Former finance minister Moshe Kahlon is set to admit that he failed to ensure that serious financial irregularities at UnetCredit were properly reported to the public while he served as chairman of the company, as part of a plea agreement filed with the Tel Aviv District Court’s Economic Department.

The agreement was filed alongside a broader indictment in the UnetCredit case, one of the major corporate collapse cases to emerge from Israel’s non-bank credit sector in recent years.

UnetCredit was a public company that provided non-bank credit and whose shares were traded on the Tel Aviv Stock Exchange. The case centers on what prosecutors describe as a pattern of concealment, circular financing, and misuse of the public company’s funds by controlling shareholders and other senior figures.

Under Kahlon’s plea agreement, he will admit to violating reporting duties under the Securities Law. The sides will ask the court to sentence him to a suspended prison term, a NIS 180,000 fine, and an 18-month restriction on serving as an officer in a public company.

The plea agreement remains subject to court approval.

Kahlon, who previously served as finance minister, served as chairman of UnetCredit Financial Services from June 2021 until his resignation in June 2022.

The main indictment was filed against Tzachi Azar, Shlomo Aizik, Shai Penso, compliance officer Yoav Tzabar, financial adviser David Ben-Naim, attorney Ido Malin, Nazareth branch operator Yitzhak Avitar, and the public and private UnetCredit companies.

The charges, each according to the defendant’s alleged role, include fraud and breach of trust in a corporation, aggravated fraud, and violations of reporting duties under the Securities Law.

The 2020 share allocation deal

At the center of the case is a 2020 share allocation deal. According to the indictment, UnetCredit’s public company allocated two million shares, worth NIS 50 million, to the private company held by its controlling shareholders and to several advisers.

The deal was presented to the company’s institutions as if the money used to buy the shares would come from outside sources connected to the controlling shareholders. Prosecutors allege that this was not what happened.

Instead, according to the indictment, the public company’s own money was routed through a circular transaction, creating the appearance that the private company had paid for the shares. In effect, prosecutors allege, the public company funded the purchase of its own shares, and the controlling shareholders and others fraudulently obtained shares worth tens of millions of shekels.

The indictment says the affair reflected the mixing of the controlling shareholders’ private business interests with the affairs of the public company, while concealing critical information from the company’s board, committees, and shareholders.

A separate part of the case concerns serious alleged irregularities at UnetCredit’s Nazareth branch, where a substantial part of the company’s activity took place.

According to the indictment, the irregularities included missing checks worth millions of shekels, suspected fictitious check-discounting transactions, and conflicting claims about where the missing funds had gone.

Prosecutors say those problems were known to several company officials before they were brought to Kahlon’s attention in early 2022.

The indictment against Kahlon focuses on what happened after he was allegedly told about the Nazareth branch.

According to the indictment, Kahlon was told in January 2022 about a NIS 10 million shortfall at the branch, including two missing checks worth NIS 5 million.

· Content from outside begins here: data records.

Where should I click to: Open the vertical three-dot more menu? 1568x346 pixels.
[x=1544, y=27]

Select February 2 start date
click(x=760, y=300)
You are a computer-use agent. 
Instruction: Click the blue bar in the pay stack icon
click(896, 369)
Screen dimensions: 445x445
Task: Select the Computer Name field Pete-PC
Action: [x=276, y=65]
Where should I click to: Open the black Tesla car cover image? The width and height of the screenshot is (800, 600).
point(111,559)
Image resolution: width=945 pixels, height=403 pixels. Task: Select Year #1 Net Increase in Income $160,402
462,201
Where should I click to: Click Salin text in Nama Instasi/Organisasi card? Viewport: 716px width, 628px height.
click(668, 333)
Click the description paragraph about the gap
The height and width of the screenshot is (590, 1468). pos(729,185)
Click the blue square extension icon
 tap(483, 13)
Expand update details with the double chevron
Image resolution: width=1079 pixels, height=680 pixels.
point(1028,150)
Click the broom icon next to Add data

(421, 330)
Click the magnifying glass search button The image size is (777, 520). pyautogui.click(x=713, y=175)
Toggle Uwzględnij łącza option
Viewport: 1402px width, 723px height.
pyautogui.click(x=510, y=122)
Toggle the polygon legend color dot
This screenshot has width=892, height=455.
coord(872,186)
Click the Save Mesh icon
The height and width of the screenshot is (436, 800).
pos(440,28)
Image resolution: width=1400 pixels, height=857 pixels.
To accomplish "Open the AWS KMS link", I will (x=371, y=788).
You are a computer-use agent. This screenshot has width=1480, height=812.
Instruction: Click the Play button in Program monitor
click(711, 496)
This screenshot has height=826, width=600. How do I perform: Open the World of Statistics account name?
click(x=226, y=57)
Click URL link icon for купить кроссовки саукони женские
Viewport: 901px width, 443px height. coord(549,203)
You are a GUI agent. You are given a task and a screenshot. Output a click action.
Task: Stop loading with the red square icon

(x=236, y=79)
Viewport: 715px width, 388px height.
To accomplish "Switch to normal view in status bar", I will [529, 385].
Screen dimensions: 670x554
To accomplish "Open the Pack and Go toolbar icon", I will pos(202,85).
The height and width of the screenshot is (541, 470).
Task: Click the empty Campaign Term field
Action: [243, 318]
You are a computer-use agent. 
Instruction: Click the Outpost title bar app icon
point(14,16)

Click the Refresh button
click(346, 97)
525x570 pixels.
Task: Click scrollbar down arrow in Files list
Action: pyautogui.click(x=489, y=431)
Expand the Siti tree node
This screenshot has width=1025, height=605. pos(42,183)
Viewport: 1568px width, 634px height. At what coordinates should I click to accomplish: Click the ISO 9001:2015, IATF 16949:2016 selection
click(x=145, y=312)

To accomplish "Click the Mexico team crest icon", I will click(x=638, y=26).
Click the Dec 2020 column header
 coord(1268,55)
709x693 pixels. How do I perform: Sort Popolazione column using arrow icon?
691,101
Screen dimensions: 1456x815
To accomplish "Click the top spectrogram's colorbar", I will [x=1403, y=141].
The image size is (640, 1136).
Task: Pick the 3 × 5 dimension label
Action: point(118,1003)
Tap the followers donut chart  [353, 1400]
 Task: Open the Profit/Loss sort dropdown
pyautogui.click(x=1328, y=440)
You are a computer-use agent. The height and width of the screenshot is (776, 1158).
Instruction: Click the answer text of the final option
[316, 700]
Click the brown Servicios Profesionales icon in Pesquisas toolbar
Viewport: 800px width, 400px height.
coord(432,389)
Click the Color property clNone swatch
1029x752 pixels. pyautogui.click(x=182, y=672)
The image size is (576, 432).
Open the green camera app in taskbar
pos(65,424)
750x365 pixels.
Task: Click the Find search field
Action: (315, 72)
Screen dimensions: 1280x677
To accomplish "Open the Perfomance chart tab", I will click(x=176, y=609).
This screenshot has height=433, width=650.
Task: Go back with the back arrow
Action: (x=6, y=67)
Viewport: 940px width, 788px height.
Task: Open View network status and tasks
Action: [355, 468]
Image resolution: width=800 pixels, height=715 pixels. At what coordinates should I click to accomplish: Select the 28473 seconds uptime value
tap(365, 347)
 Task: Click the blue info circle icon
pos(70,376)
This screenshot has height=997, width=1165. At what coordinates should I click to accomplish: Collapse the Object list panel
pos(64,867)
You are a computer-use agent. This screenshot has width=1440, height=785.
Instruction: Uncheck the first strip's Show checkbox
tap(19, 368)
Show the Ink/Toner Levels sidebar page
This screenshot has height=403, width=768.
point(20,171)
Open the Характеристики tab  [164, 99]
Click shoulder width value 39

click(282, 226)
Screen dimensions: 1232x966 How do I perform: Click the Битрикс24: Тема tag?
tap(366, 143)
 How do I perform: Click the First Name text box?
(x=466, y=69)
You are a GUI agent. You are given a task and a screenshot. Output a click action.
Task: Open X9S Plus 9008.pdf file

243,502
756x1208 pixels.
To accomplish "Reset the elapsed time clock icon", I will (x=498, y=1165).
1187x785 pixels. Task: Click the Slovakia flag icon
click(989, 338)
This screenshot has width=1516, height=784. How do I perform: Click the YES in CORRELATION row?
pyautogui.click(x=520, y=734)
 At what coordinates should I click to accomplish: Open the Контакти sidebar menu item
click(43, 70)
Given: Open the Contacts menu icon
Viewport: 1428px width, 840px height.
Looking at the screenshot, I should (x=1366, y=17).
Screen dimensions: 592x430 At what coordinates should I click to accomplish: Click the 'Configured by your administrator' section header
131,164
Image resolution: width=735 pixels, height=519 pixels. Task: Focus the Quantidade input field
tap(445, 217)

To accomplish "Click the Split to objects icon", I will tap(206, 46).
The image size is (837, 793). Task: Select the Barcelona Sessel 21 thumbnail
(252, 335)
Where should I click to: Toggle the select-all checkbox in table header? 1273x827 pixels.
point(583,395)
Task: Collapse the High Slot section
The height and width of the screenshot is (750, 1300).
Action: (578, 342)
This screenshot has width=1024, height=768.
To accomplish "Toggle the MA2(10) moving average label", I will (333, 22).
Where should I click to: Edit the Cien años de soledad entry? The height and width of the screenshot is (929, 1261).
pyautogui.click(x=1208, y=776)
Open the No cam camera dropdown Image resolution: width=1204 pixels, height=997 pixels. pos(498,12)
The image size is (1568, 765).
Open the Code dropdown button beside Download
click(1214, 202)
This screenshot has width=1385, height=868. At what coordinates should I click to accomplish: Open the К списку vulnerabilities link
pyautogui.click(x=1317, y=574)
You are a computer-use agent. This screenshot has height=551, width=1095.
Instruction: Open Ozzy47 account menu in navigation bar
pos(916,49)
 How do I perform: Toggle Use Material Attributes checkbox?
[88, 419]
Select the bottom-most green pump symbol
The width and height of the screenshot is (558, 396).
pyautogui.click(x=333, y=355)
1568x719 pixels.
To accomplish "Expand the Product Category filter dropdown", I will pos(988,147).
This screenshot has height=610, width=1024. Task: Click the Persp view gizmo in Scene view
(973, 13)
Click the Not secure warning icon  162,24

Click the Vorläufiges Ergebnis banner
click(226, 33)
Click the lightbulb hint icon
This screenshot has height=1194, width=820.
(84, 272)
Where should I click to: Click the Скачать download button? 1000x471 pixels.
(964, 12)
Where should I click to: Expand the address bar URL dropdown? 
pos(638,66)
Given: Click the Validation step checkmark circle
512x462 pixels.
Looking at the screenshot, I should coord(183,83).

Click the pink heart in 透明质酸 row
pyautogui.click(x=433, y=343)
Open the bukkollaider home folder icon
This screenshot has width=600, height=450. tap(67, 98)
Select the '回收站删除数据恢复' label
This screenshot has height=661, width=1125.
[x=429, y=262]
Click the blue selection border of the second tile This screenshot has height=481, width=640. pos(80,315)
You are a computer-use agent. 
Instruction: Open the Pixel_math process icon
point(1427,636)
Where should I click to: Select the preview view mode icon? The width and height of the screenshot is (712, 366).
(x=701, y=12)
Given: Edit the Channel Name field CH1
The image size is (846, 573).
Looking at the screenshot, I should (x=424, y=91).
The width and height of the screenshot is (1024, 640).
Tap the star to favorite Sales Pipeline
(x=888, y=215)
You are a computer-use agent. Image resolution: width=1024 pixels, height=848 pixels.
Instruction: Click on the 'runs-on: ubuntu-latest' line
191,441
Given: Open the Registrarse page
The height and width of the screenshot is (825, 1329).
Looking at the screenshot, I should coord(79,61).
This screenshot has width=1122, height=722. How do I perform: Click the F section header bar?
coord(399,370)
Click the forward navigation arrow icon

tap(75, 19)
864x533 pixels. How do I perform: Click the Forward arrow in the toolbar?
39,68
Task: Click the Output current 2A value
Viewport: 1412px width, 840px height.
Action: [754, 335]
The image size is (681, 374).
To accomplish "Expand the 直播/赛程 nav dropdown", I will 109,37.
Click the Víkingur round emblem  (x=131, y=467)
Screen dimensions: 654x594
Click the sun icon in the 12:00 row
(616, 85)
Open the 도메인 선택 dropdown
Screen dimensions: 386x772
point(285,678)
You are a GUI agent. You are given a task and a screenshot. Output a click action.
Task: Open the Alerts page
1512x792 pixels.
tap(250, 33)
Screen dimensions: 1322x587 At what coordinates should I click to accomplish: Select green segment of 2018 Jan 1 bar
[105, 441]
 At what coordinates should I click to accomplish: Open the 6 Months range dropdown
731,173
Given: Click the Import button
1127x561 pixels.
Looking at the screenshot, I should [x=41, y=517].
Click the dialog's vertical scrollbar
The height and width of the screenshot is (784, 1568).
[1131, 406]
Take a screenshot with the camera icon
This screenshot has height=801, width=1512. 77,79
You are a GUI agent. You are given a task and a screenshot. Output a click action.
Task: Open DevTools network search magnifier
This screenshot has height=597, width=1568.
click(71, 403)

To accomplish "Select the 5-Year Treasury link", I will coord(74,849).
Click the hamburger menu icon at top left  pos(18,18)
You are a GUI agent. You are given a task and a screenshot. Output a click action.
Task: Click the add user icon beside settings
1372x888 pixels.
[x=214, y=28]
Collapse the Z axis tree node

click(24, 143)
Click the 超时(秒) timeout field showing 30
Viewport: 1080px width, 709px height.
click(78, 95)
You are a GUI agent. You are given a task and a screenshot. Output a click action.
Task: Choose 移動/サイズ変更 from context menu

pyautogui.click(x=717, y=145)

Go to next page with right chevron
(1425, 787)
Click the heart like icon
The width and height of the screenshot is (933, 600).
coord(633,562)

He was also told about further claims of missing funds and competing explanations over who was responsible.

In March 2022, while the company was preparing its financial reports, Kahlon was allegedly told additional details about the missing funds. Prosecutors allege that he asked whether the matter should be brought to the board, but instructed that the report not be rushed.

Despite that, prosecutors say, when the board approved the company’s 2021 financial statements, Kahlon did not disclose the information he had about the missing funds and irregularities at the Nazareth branch, even though the information was material.

He also signed the financial statements without those details being included, according to the indictment.

The issue surfaced more fully on May 29, 2022, after the board approved UnetCredit’s first-quarter financial statements. Tzabar then told the board that checks at the Nazareth branch had found NIS 22 million in shortfalls. He estimated that NIS 10 million could not be collected, said some of the missing money may have been transferred to the private UnetCredit company, and noted that checks worth around NIS 5 million had disappeared.

Following that disclosure, the company’s auditors withdrew their approval of the first-quarter financial statements. The next day, the board appointed accountant Ofer Alkalay as an external examiner.

The company later reported suspected financial discrepancies at one of its branches, initially estimated at NIS 5 million to NIS 7.6 million. It also reported Kahlon’s resignation on June 16, 2022, following the financial exposure that had been discovered.

As the affairs became public, trading in UnetCredit’s shares was suspended, the company was removed from stock exchange indexes, its credit rating was downgraded, and its auditors withdrew their approvals of the company’s financial statements for 2020-2022.

The indictment also attributes personal withdrawals of around NIS 400,000 from the public company to Azar.